Parsed, the above provisions impose the following requirements in the manner of handling and inventory, time, witnesses, and of place after the arrest of the accused and seizure of the dangerous drugs:
1. The initial custody requirements must be done immediately after seizure or confiscation;

2. The physical inventory and photographing must be done in the presence of:
  1. the accused or his representative or counsel;

  2. a representative from the media;

  3. a representative from the DOJ; and

  4. any elected public official.
3. The conduct of the physical inventory and photograph shall be done at the:
  1. place where the search warrant is served; or

  2. nearest police station; or

  3. nearest office of the apprehending officer/team, whichever is practicable, in case of warrantless seizure.
All the above requirements must be strictly complied with for a successful prosecution of the crimes of illegal sale and/or illegal possession of dangerous drugs under RA 9165. To be sure, case law states that the procedure enshrined in Section 21, Article II of RA 9165 is a matter of substantive law, and cannot be brushed aside as a simple procedural technicality; or worse, ignored as an impediment to the conviction of illegal drug suspects.[37] For indeed, however noble the purpose or necessary the exigencies of the campaign against illegal drugs may be, it is still a governmental action that must always be executed within the boundaries of law.[38]

In the present case, the buy-bust team committed several and patent procedural lapses in the conduct of the seizure, initial custody, and handling of the seized drug - which thus created reasonable doubt as to the identity and integrity of the drugs and, consequently, reasonable doubt as to the guilt of the accused.

The buy-bust team failed to comply with the mandatory requirements under Section 21.

Section 21(1) of RA 9165 plainly requires the apprehending team to conduct a physical inventory of the seized items and the photographing of the same immediately after seizure and confiscation.
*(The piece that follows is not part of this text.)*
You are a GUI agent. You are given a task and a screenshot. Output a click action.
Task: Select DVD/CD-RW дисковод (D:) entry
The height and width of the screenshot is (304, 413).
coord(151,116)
Further, the inventory must be done in the presence of the accused, his counsel, or representative, a representative of the DOJ, the media, and an elected public official, who shall be required to sign the copies of the inventory and be given a copy thereof.

The phrase "immediately after seizure and confiscation" means that the physical inventory and photographing of the drugs were intended by the law to be made immediately after, or at the place of apprehension. And only if this is not practicable that the IRR allows the inventory and photographing at the nearest police station or the nearest office of the apprehending officer/team. This also means that the three required witnesses should already be physically present at the time of apprehension - a requirement that can easily be complied with by the buy-bust team considering that the buy-bust operation is, by its nature, a planned activity. In other words, the buy-bust team has enough time and opportunity to bring with them said witnesses.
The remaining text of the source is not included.